(Extracted records)
....................

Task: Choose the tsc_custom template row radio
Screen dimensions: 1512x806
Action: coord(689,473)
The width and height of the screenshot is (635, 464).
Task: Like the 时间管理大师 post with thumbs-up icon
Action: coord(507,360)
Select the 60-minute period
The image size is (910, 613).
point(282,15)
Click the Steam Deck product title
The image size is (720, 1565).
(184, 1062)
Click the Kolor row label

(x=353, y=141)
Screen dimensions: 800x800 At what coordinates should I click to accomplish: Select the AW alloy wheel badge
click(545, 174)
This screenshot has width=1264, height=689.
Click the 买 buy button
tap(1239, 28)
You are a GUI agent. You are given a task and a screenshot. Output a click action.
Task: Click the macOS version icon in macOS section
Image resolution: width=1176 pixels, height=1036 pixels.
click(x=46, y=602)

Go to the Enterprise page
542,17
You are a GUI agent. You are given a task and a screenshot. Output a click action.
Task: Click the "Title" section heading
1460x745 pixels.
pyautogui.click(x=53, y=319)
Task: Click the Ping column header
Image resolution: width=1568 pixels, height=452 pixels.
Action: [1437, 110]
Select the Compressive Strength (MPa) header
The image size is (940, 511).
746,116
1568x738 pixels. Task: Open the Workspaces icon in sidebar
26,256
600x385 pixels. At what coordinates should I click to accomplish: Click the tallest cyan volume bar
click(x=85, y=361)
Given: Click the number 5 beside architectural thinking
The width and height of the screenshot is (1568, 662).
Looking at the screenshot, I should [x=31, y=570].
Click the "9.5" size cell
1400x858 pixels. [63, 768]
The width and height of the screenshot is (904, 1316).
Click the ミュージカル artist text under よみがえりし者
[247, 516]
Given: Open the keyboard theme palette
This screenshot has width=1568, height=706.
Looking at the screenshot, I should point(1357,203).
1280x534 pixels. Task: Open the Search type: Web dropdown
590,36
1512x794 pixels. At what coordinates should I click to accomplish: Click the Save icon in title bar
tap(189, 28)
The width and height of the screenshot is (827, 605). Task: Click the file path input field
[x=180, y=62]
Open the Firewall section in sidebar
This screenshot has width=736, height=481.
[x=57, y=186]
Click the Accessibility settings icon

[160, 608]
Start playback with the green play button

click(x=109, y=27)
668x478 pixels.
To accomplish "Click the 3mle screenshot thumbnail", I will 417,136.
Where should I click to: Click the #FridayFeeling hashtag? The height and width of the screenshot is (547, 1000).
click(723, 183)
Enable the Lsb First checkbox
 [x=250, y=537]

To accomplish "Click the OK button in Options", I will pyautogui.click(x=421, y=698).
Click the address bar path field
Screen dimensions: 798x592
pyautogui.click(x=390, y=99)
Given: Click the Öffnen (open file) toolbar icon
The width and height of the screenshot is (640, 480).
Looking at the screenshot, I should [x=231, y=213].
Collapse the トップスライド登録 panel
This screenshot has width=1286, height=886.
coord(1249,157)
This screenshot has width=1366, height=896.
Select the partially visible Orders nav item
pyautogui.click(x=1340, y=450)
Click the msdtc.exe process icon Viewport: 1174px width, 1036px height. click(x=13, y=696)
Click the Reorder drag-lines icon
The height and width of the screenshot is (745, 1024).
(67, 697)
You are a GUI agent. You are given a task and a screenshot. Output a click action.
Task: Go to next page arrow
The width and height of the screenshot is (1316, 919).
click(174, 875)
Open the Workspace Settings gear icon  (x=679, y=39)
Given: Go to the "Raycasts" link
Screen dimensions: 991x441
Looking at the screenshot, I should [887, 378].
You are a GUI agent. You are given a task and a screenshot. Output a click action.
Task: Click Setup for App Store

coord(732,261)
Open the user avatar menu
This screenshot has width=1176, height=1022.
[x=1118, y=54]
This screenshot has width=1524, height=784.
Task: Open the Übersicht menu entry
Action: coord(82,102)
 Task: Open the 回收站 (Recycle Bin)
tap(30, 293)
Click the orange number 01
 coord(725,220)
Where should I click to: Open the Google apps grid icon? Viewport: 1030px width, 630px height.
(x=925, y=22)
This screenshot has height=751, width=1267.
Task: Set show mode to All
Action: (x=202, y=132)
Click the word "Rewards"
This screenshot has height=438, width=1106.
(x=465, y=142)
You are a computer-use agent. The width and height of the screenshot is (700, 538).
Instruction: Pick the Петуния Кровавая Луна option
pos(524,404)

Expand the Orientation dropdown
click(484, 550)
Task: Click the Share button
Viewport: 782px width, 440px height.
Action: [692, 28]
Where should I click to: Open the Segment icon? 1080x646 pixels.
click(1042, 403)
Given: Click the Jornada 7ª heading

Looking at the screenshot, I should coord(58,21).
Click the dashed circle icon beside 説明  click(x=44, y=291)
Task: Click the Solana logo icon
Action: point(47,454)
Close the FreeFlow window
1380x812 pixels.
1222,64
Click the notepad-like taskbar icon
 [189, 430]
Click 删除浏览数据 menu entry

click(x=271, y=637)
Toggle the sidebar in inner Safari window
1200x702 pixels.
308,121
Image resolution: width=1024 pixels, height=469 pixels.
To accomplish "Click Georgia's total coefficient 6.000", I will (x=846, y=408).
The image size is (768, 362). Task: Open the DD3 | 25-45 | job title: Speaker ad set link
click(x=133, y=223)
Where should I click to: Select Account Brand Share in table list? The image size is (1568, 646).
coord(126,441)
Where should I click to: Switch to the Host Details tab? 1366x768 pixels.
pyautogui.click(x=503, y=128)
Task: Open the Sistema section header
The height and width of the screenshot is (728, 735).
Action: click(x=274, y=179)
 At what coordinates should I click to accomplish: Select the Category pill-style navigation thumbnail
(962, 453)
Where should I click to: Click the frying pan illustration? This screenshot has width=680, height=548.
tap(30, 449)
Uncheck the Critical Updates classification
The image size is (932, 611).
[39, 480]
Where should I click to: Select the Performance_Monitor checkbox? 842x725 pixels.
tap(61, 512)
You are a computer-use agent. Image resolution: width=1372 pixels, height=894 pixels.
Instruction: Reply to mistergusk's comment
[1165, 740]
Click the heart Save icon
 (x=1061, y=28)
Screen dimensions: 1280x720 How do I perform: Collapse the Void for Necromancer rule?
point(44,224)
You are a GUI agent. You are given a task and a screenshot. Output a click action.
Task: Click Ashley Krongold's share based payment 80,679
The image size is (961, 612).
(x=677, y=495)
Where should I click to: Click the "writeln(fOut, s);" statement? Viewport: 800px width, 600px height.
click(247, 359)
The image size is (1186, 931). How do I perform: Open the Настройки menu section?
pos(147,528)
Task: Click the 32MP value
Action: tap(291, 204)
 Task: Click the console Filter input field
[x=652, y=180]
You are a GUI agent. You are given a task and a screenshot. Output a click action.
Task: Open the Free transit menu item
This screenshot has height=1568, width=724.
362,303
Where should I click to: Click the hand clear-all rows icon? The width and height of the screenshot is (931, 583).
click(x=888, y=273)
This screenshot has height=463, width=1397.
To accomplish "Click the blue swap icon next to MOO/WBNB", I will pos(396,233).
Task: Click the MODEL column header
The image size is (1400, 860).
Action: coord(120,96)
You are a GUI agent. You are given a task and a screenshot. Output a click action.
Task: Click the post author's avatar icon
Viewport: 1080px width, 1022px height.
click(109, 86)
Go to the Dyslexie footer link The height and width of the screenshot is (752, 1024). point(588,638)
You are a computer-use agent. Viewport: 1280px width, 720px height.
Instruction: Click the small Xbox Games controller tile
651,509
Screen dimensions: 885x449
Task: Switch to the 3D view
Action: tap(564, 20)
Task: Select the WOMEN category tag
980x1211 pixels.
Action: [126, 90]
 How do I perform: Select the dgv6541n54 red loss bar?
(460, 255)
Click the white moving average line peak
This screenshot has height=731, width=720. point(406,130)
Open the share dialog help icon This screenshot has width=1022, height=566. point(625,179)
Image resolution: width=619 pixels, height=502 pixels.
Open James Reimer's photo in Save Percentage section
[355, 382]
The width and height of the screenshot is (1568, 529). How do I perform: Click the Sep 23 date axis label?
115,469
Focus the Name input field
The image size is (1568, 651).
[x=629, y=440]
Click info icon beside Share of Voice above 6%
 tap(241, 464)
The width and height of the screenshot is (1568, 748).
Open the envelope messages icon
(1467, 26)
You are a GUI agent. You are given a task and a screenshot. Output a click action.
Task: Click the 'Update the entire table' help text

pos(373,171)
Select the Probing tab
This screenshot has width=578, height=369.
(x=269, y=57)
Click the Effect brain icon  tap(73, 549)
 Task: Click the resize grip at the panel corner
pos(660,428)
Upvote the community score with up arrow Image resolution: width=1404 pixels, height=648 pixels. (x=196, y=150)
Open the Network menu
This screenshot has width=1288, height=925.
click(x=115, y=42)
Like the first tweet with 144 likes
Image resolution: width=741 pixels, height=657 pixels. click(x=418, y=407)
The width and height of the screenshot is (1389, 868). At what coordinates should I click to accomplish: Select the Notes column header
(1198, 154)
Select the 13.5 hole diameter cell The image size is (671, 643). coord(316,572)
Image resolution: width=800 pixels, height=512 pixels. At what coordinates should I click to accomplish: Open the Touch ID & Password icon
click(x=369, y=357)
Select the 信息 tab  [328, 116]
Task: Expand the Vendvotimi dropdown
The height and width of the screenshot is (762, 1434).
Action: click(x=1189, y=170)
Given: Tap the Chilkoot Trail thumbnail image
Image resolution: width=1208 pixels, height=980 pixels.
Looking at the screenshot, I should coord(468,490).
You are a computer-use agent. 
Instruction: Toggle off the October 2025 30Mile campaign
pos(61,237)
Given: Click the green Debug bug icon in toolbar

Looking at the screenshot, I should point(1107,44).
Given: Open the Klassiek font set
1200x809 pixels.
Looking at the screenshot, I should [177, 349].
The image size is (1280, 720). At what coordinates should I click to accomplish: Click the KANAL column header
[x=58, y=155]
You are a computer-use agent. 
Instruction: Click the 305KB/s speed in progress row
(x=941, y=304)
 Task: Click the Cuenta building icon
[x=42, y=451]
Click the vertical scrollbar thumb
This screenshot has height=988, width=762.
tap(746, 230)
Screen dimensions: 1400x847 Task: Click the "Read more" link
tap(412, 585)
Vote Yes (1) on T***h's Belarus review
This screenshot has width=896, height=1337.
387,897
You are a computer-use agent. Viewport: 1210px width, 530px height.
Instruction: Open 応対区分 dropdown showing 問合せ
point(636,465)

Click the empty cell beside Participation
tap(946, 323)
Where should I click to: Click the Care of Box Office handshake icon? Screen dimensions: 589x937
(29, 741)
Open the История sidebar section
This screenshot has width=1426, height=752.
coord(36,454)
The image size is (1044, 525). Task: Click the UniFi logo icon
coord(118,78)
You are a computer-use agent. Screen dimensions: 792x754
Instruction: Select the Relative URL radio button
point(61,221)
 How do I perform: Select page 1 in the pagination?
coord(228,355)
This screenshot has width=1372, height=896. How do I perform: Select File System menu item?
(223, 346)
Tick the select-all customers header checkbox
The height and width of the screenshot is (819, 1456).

....................

• REQUIRED ACTION
From the entries above, say how many lines contain "window". Only the number is wanted.

• ANSWER TO THIS PROBLEM
2